Created on Mon Mar 12 15:40:07 2018

@author: jaramillo
"""


#%% Une figure simple. Version 1
import numpy as np
import matplotlib.pyplot as plt

x=np.linspace(-np.pi,np.pi,101)
y=np.sin(x)+np.sin(3*x)/3.0

plt.plot(x,y)
plt.xlabel('x')
plt.ylabel('y')
plt.title('Simple plot')

plt.show()
plt.savefig("simple_plot.pdf")

#%% Une figure simple. Version 2
import matplotlib.pyplot as plt

fig = plt.figure()
ax = fig.add_subplot(1,1,1)
ax.plot(x,y)
ax.set_xlabel("x")
ax.set_ylabel("y")
ax.set_title("Simple plot")


plt.show()
fig.savefig("simple_plot.pdf")

#%% Figure multiple
import numpy as np
import matplotlib.pyplot as plt

x = np.linspace(-np.pi,np.pi,101)  
f = np.ones_like(x)
f[x<0] = -1
y1=(4/np.pi)*(np.sin(x)+np.sin(3*x)/3.0)
y2=y1+(4/np.pi)*(np.sin(5*x)/5.0+np.sin(7*x)/7.0)
y3=y2+(4/np.pi)*(np.sin(9*x)/9.0+np.sin(11*x)/11.0)

fig = plt.figure()
ax= fig.add_subplot(111)  #111 est equivalent a 1,1,1 

ax.plot(x,f,'b-',lw=3,label='f(x)')
ax.plot(x,y1,'c--',lw=2,label='two terms')
ax.plot(x,y2,'r-.',lw=2,label='four terms')
ax.plot(x,y3,'b:',lw=2,label='six terms')
ax.legend(loc='best')
ax.set_xlabel('x',style='italic')
ax.set_ylabel('partial sums',style='italic')
fig.suptitle('Partial sums for Fourier series of f(x)', size=16,weight='bold')

fig.show()
fig.savefig("not_so_simple_plot.pdf")


#%% Repondre a l'exercice 1.


#%% EDO simple: Repondre a l'exercice 2.


#%% Resolution num´erique d'une EDO simple 
import numpy as np
import matplotlib.pyplot as plt
from scipy.integrate import odeint

def rhs(Y,t,a):
    y = Y
    return -a*y

t_arr=np.linspace(0,10,101)
y_init=[1]
a=1.0
y_arr=odeint(rhs, y_init, t_arr, args=(a,))
y=y_arr[:,0]


#%% Repondre a l'exercice 3.


#%% Resolution numerique d'un systeme d'EDOs simple
import numpy as np
import matplotlib.pyplot as plt
from scipy.integrate import odeint

def rhs(u,t,a,b):
    x,y = u
    return -a*y, -b*x

t_arr=np.linspace(0,10.,101)
u_init=[1,0]
a, b = 1., -1.
u_arr=odeint(rhs, u_init, t_arr, args=(a,b,))
x, y = u_arr[:,0], u_arr[:,1]

fig=plt.figure()
ax1=fig.add_subplot(121)
ax1.plot(t_arr, x, t_arr, y)
ax1.set_xlabel('t')
ax1.set_ylabel('x et y')
ax2=fig.add_subplot(122)
ax2.plot(x,y)
ax2.set_xlabel('x')
ax2.set_ylabel('y')
fig.tight_layout()
#fig.subplots_adjust(top=0.90)
plt.savefig("system_EDO.pdf")


#%% EDO de deuxi`eme ordre : Repondre a l'exercice 4.
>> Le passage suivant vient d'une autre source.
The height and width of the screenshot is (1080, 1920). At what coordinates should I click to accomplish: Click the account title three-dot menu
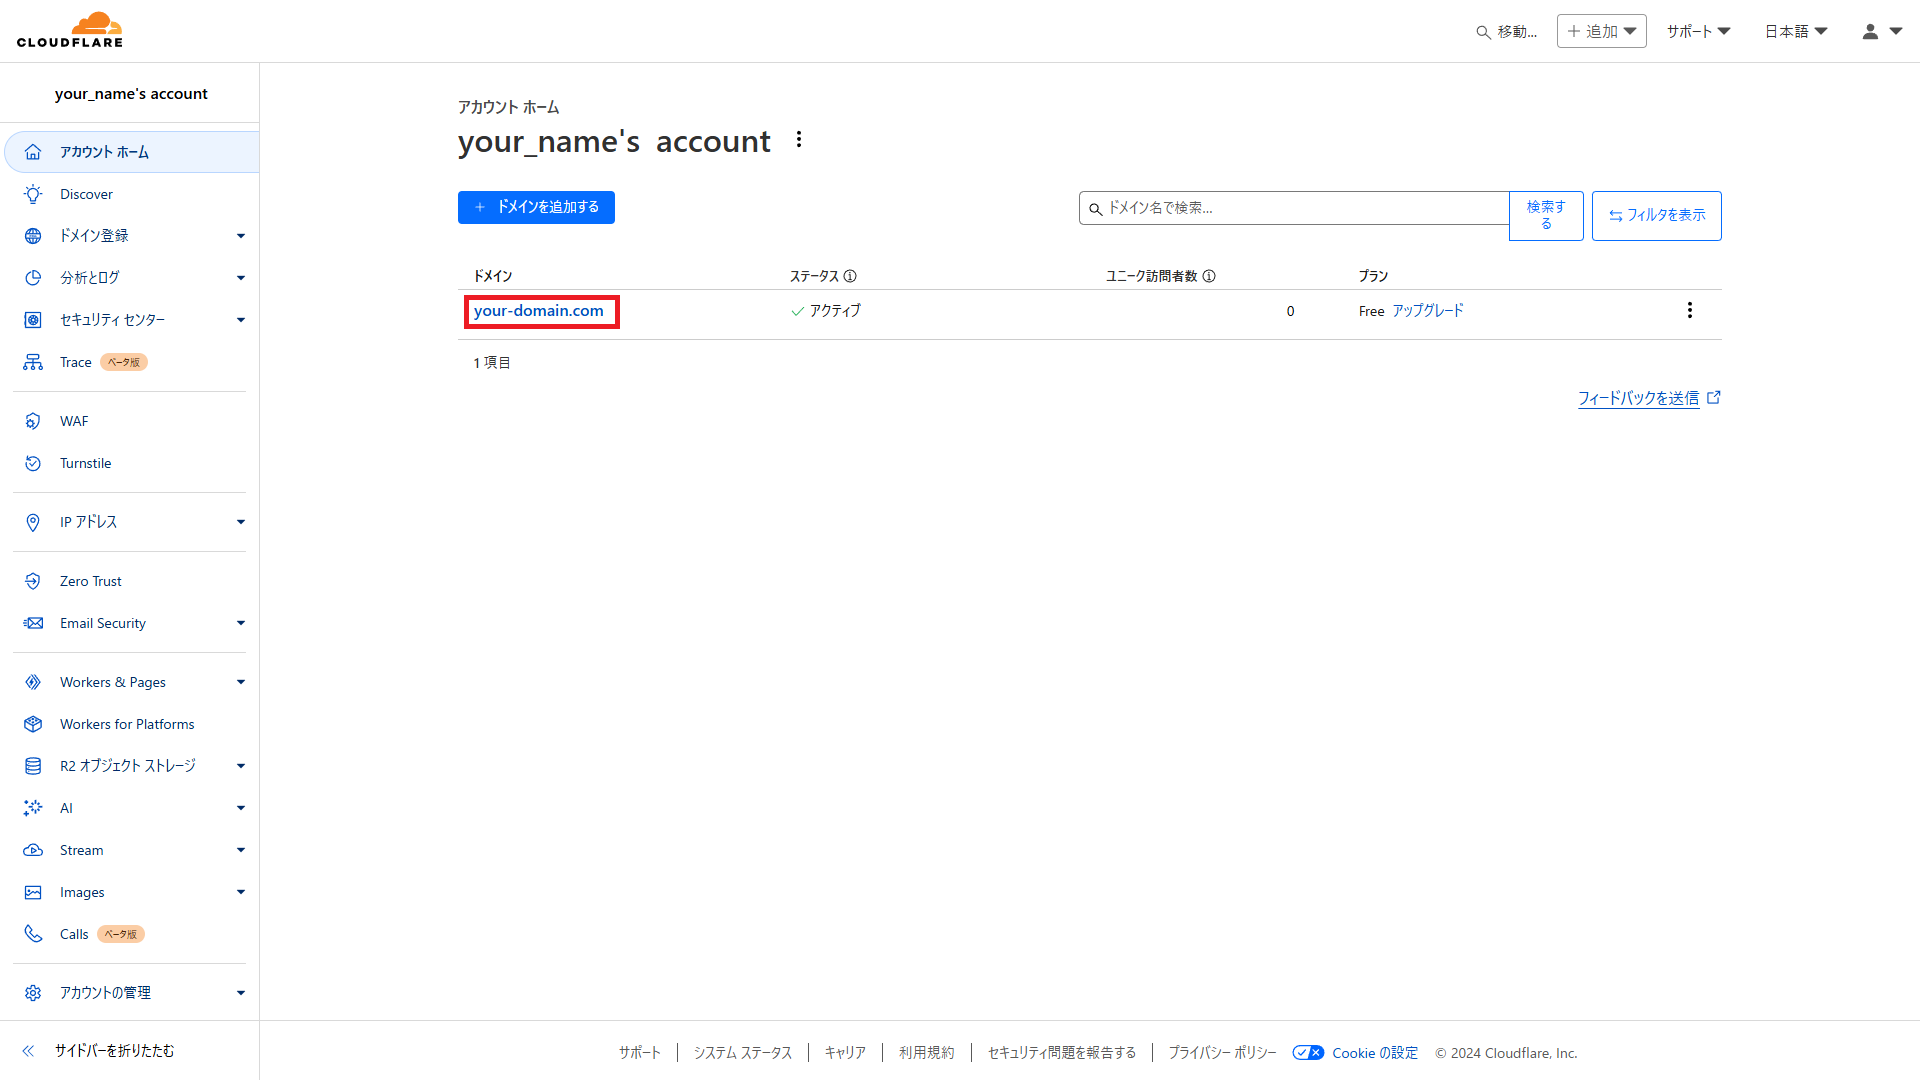pos(798,140)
#%% Oscillateur harmonique : Repondre a l'exercice 5.


#%% Implementer dans un fichier different ”trajectoires.py” le
# code dans la section 3.1.1


#%% Oscillateur de Van dr Pol : Repondre a l'exercice 6.
#def jac(y,t,mu):


#%% Van der Pol
import numpy as np
import matplotlib.pyplot as plt
from scipy.integrate import odeint

def rhs(y,t,mu):
    return [y[1], mu*(1-y[0]**2)*y[1] - y[0]]

def jac(y,t,mu): # remplir ici avec la fonction construite dans l’exercice 6

mu=1.0
t_final = 15.0 if mu<10 else 4.0*mu
n_points = 1001 if mu<10 else 1001*mu
t=np.linspace(0, t_final,n_points)
y0=np.array([2.0,0.0])
y,info=odeint(rhs,y0,t,args=(mu,),Dfun=jac,full_output=True)

print " mu = %g, le nombre d’appels au Jacobien est %d" % \
(mu, info[’nje’][-1])

plt.plot(y[:,0],y[:,1])
plt.savefig("Van_der_Pol.pdf")

#%% Equations de Kepler (Cartesiennes) : Repondre a l'exercice 7.


#%% Equations de Lorentz : Repondre a l'exercice 8.